CIA Director William H. Webster yesterday announced that he has picked Richard F. Stolz, a retired 31-year agency veteran, to return to the agency to run its clandestine activities as deputy director for operations (DDO).

One former top CIA official described the choice as a "brilliant appointment" that would help to restore the agency's credibility after the Iran-contra affair.

Stolz, 62, whose work has been in the clandestine operations, was in line to get the DDO job six years ago but balked and retired when then-CIA Director William J. Casey told him he would have to share the post with Max Hugel, according to a former colleague. Hugel, a businessman and political aide to Casey in the Reagan 1980 presidential campaign, was appointed to the job, but resigned two months later.

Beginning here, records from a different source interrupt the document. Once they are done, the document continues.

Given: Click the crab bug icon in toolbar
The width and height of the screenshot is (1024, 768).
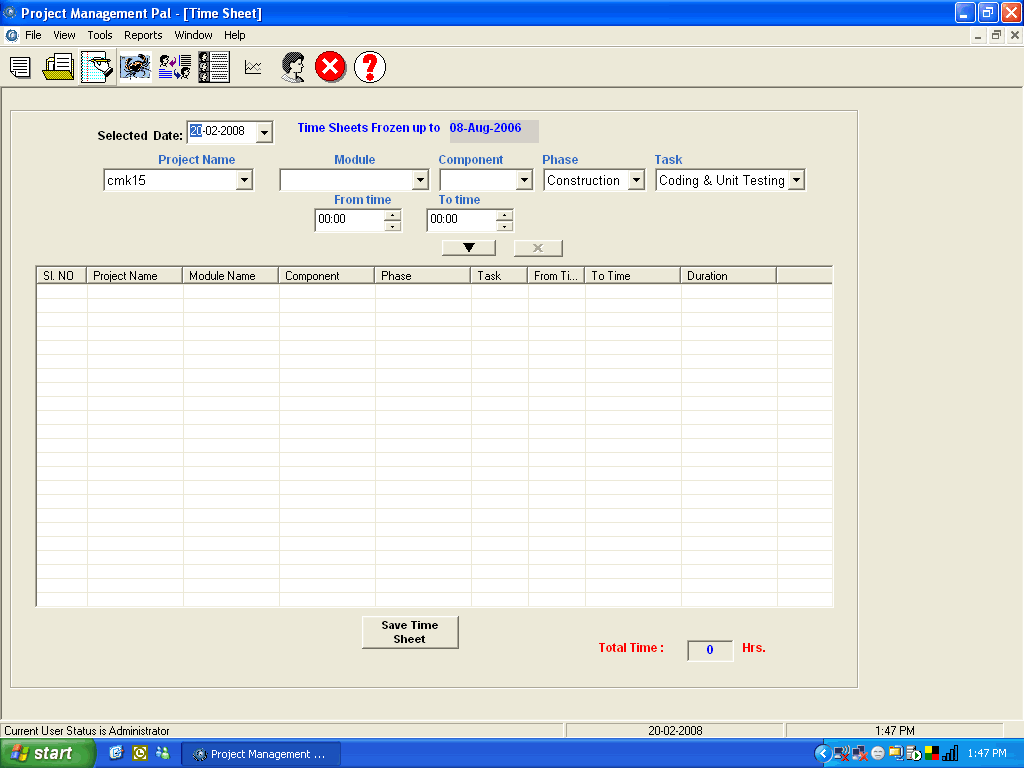Looking at the screenshot, I should [x=135, y=68].
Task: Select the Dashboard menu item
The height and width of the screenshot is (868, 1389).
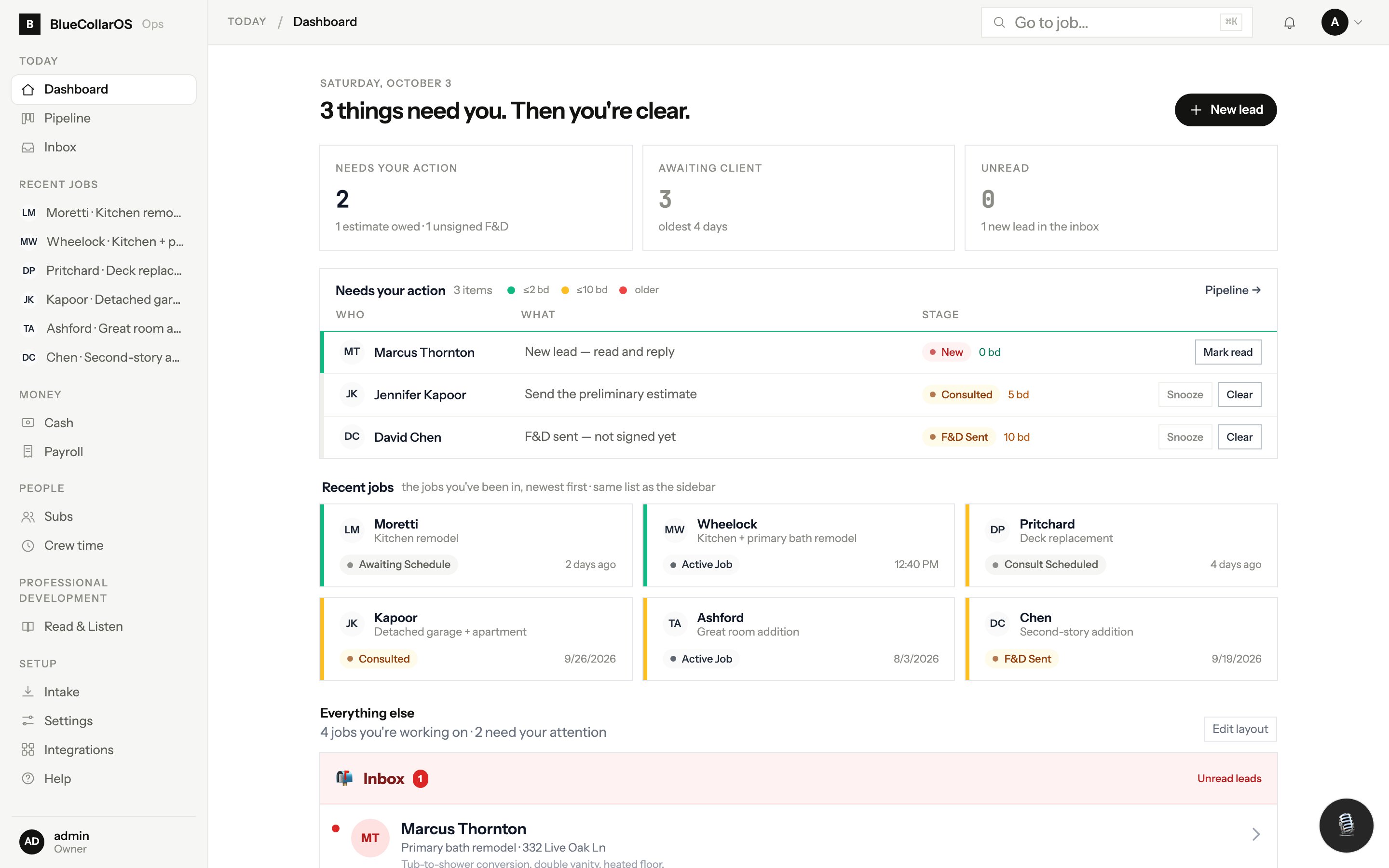Action: 103,90
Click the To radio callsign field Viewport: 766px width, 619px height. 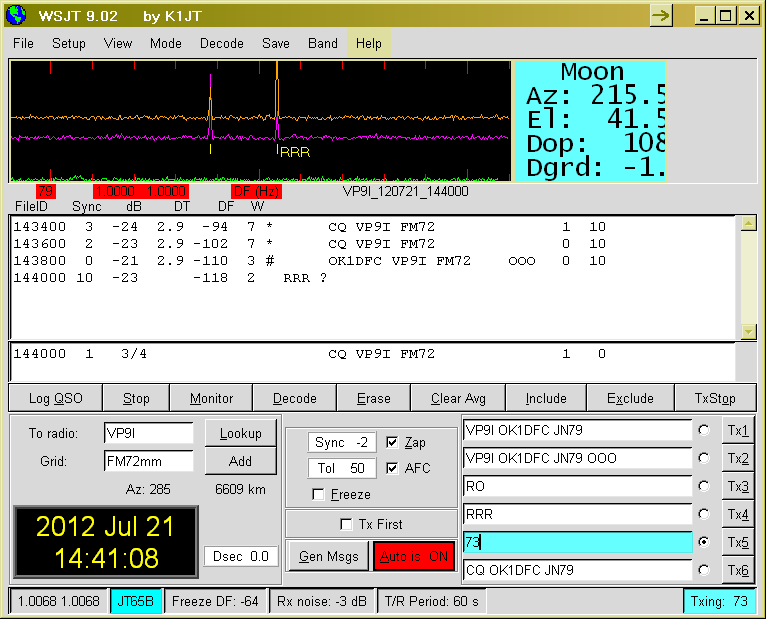[148, 434]
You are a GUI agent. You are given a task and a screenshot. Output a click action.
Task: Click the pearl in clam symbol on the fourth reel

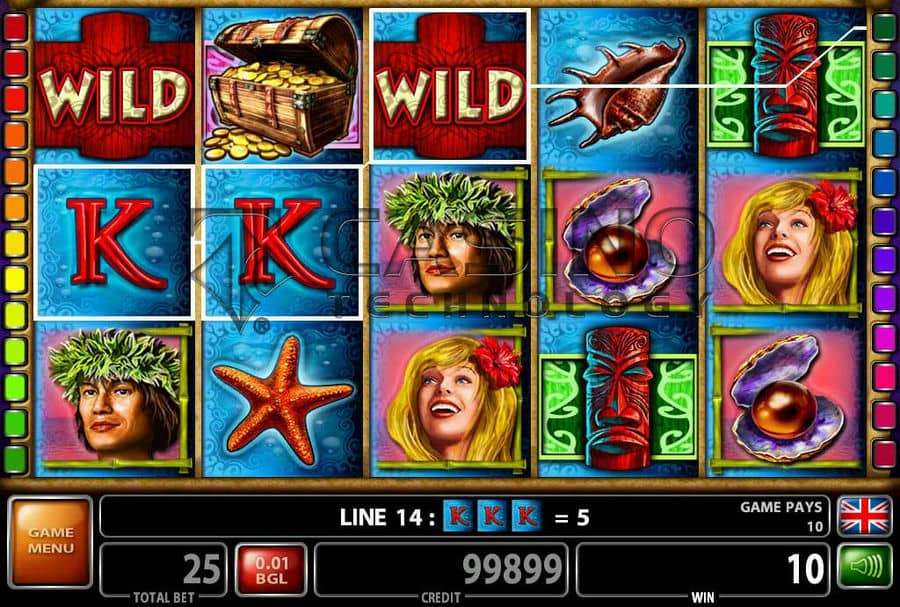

The DDO runs the CIA's spying activities that gather intelligence and its covert operations designed to influence policies abroad. Casey wanted Stolz to run the intelligence collection, while Hugel would run covert actions, sources said. Stolz refused and quit.

Stolz served in Moscow, but he was expelled in January 1965 in retaliation for the U.S. expulsion of a Soviet diplomat charged with spying in the United States.

Stolz also served in Sofia, Bulgaria, and Belgrade before becoming chief of the Soviet and then European divisions of the operations directorate.

Retired Adm. Stansfield Turner, CIA director under President Jimmy Carter, told the Associated Press yesterday that he almost gave Stolz the DDO job in 1977. "I narrowed it in late 1977 to John McMahon and Dick Stolz," he said in an interview. "I flipped a coin, and ended up giving Stolz an equally important job in the operations directorate that I can't talk about."

Stolz was chief CIA official in London where he handled liaison with British intelligence agencies before retiring, according to former colleagues. During the last six years, Stolz has been a "consultant to the national security community," a CIA spokesman said.

"Dick Stolz's strong background in the operations side of this agency eminently qualified him to fill this most important position," Webster said in his announcement.

Stolz will replace Clair E. George, also a 30-year CIA veteran, who was criticized in the recently released report of the congressional committees that investigated the Iran-contra affair.

In 1985 and 1986, when the CIA was prohibited from giving military assistance to the contra forces in Nicaragua, agency operatives working for George provided support.

Last month, George said he would retire at the end of this year.